U.S. v. Costa

Decision Date05 October 1989
Docket Number88-1534,Nos. 88-1506,s. 88-1506
Citation890 F.2d 480
PartiesUNITED STATES of America, Plaintiff, Appellee, v. Robert COSTA, Defendant, Appellant. UNITED STATES of America, Plaintiff, Appellee, v. John T. DURAND, Defendant, Appellant. . Heard
CourtU.S. Court of Appeals — First Circuit

Daniel K. Sherwood, Malden, Mass., for defendant, appellant Robert costa.

Paul A. Dinsmore, Woonsocket, R.I., for defendant, appellant John T. Durand.

Michael E. Davitt, Sp. Atty., U.S. Dept. of Justice, Washington, D.C., with whom Lincoln C. Almond, U.S. Atty., Providence, R.I., was on brief, for plaintiff, appellee.

Before BOWNES and TORRUELLA, Circuit Judges, and BROWN, * Senior Circuit Judge.

BOWNES, Circuit Judge.

Defendants Robert Costa and John Durand appeal their convictions by a jury for: 1) distributing cocaine in violation of 21 U.S.C. Sec. 841(a)(1); and 2) conspiring to distribute and possess with intent to distribute cocaine in violation of 21 U.S.C. Sec. 846. Defendants raise three issues on appeal. First, defendant Costa contends that there was insufficient evidence to support the verdict against him. Second, both defendants argue that a new trial is warranted due to alleged juror misconduct. Finally, both defendants raise claims of ineffective assistance of counsel. For the reasons discussed below, we affirm the convictions.

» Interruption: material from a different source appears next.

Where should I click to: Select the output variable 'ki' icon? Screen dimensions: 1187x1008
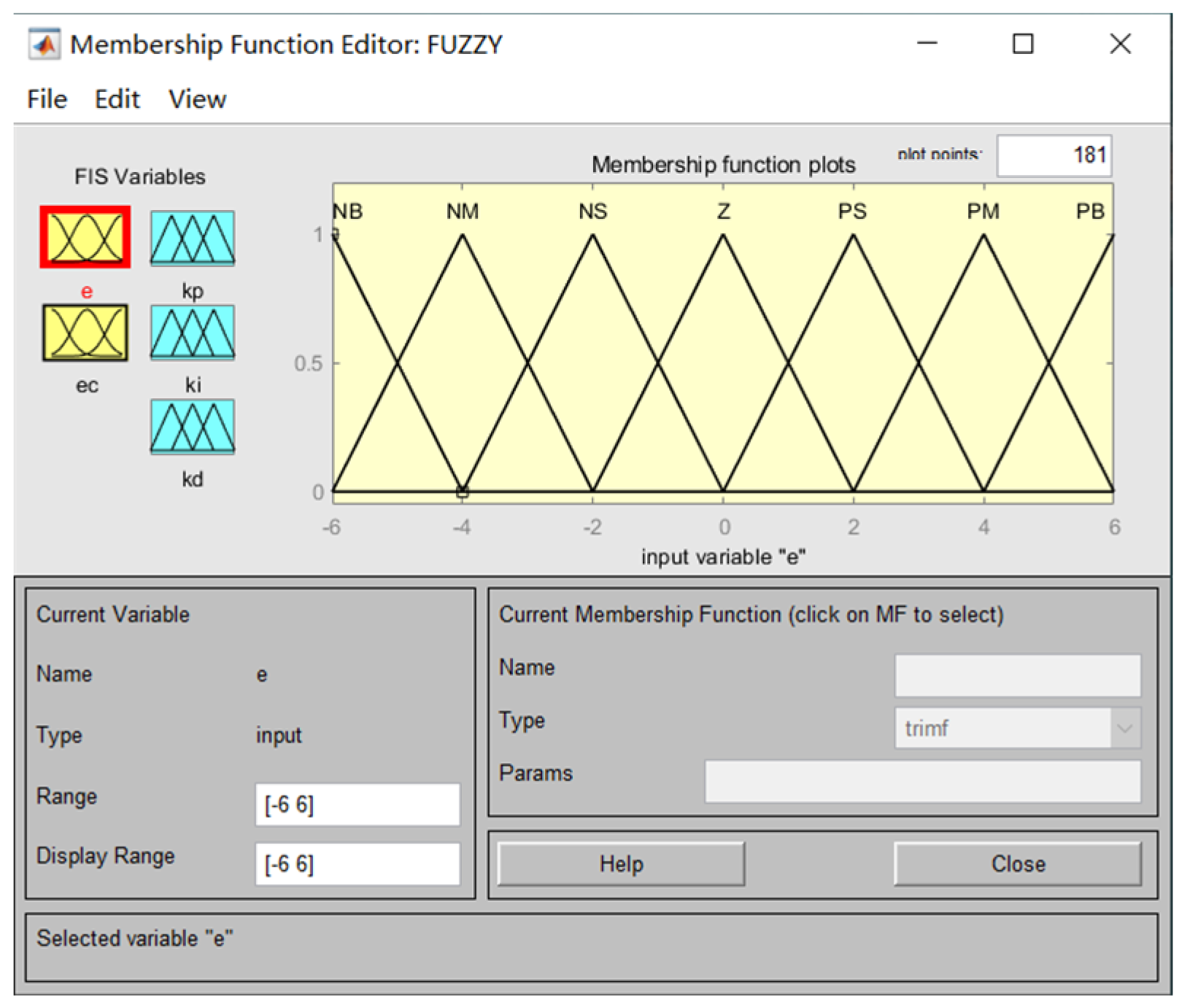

I. SUFFICIENCY OF THE EVIDENCE

Defendant Costa contends that there was insufficient evidence to support the jury's verdict against him on charges of distributing and conspiring to distribute cocaine. In reviewing such a claim, our task is to "view the evidence and reasonable inferences from it in the light most favorable to the government and determine whether the government produced sufficient evidence for a finding of guilt beyond a reasonable doubt." United States v. Pelletier, 845 F.2d 1126, 1131 (1st Cir.1988); see also Glasser v. United States, 315 U.S. 60, 80, 62 S.Ct. 457, 469, 86 L.Ed. 680 (1942); United States v. Jimenez-Perez, 869 F.2d 9, 10 (1st Cir.1989); United States v. Cintolo, 818 F.2d 980, 983 (1st Cir.), cert. denied, 484 U.S. 913, 108 S.Ct. 259, 98 L.Ed.2d 216 (1987). We also take into consideration that "the evidence need not preclude every reasonable hypothesis inconsistent with guilt." United States v. Guerrero-Guerrero, 776 F.2d 1071, 1075 (1st Cir.1985), cert. denied, 475 U.S. 1029, 106 S.Ct. 1233, 89 L.Ed.2d 342 (1986). "It is enough that ... a rational jury could look objectively at the proof and supportably conclude beyond reasonable doubt that the defendant's guilt had been established." United States v. Ingraham, 832 F.2d 229, 240 (1st Cir.1987), cert. denied, --- U.S. ----, 108 S.Ct. 1738, 100 L.Ed.2d 202 (1988).

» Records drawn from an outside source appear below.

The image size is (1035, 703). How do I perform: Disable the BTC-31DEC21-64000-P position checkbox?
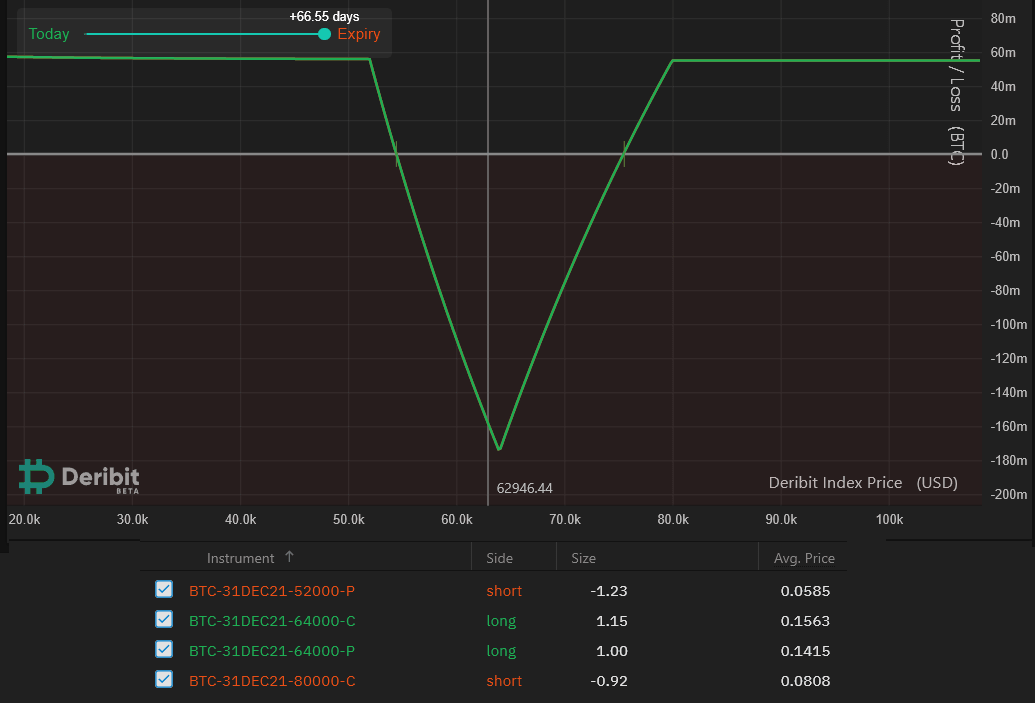164,650
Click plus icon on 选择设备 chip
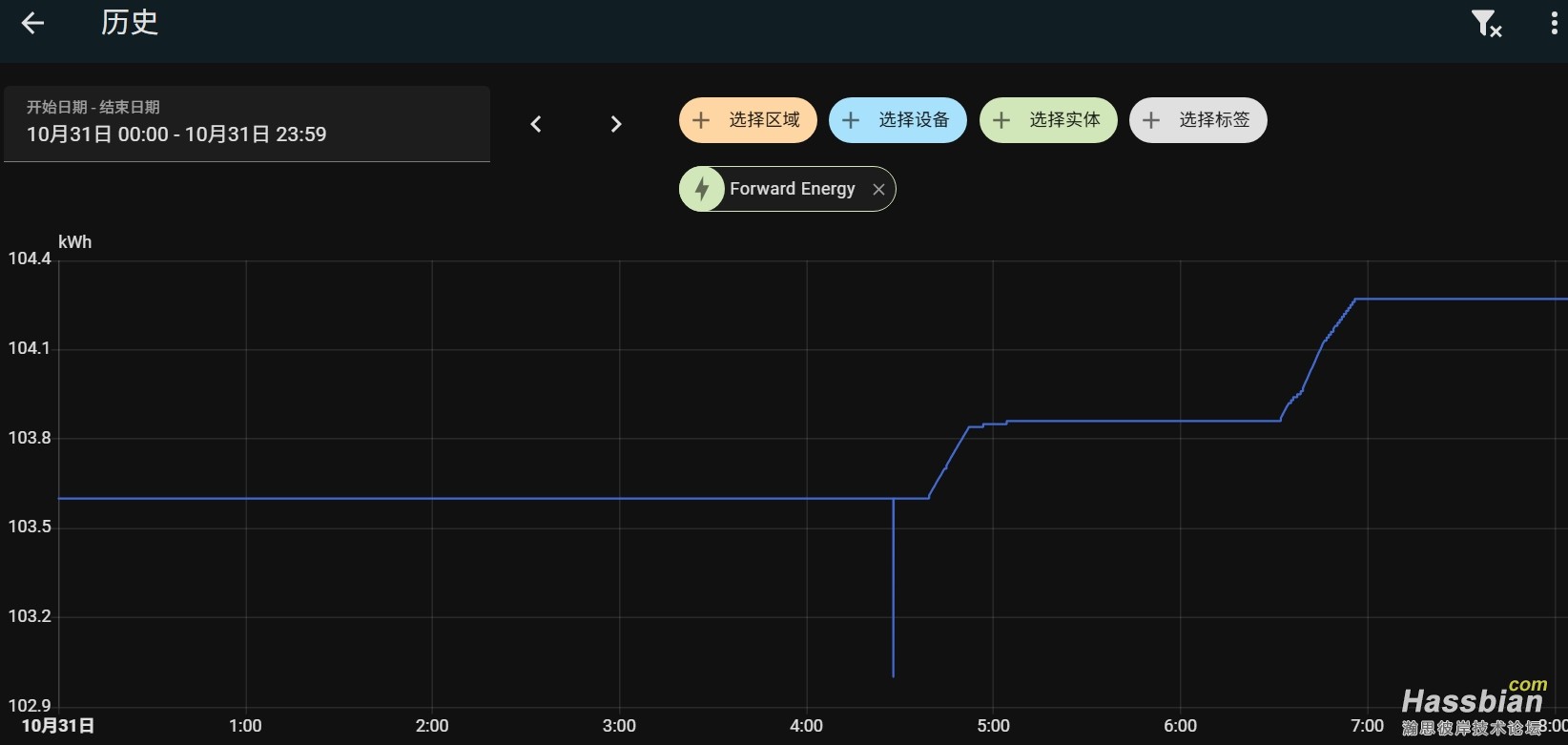 tap(851, 120)
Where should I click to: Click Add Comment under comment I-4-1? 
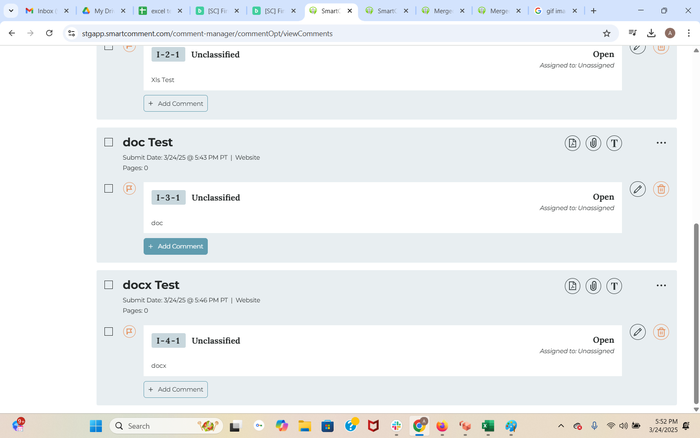[x=176, y=389]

Applying these principles to the facts at hand, we find that there was sufficient evidence to support the jury's verdict finding Costa guilty of distributing and conspiring to distribute cocaine. The jury was presented with testimony from an undercover police detective as well as with three consensually recorded telephone calls between a government informant, who was working with the detective, and Costa's codefendant, Durand. The stated purpose of the phone calls was to finalize the purchase of cocaine by the detective. In the phone calls, Durand told the informant that "everything was all set," the "guy" had the stuff, you'll be "impressed" with it, and all Durand had to do was give the guy a call and then, "boom boom," it would be arranged. After the calls, according to the undercover detective's testimony, the informant and he drove to Durand's home. Durand took the detective to an address later stipulated to be Costa's apartment, where he introduced the detective to a "Bobby." In Durand's presence, "Bobby" handed the undercover detective a plastic bag filled with a white, powdery substance, later tested to be cocaine, and in return received $1,400 in cash. "Bobby" then told the detective to go through Durand for any future purchases. "Bobby" was identified in court by the detective as being the defendant Costa.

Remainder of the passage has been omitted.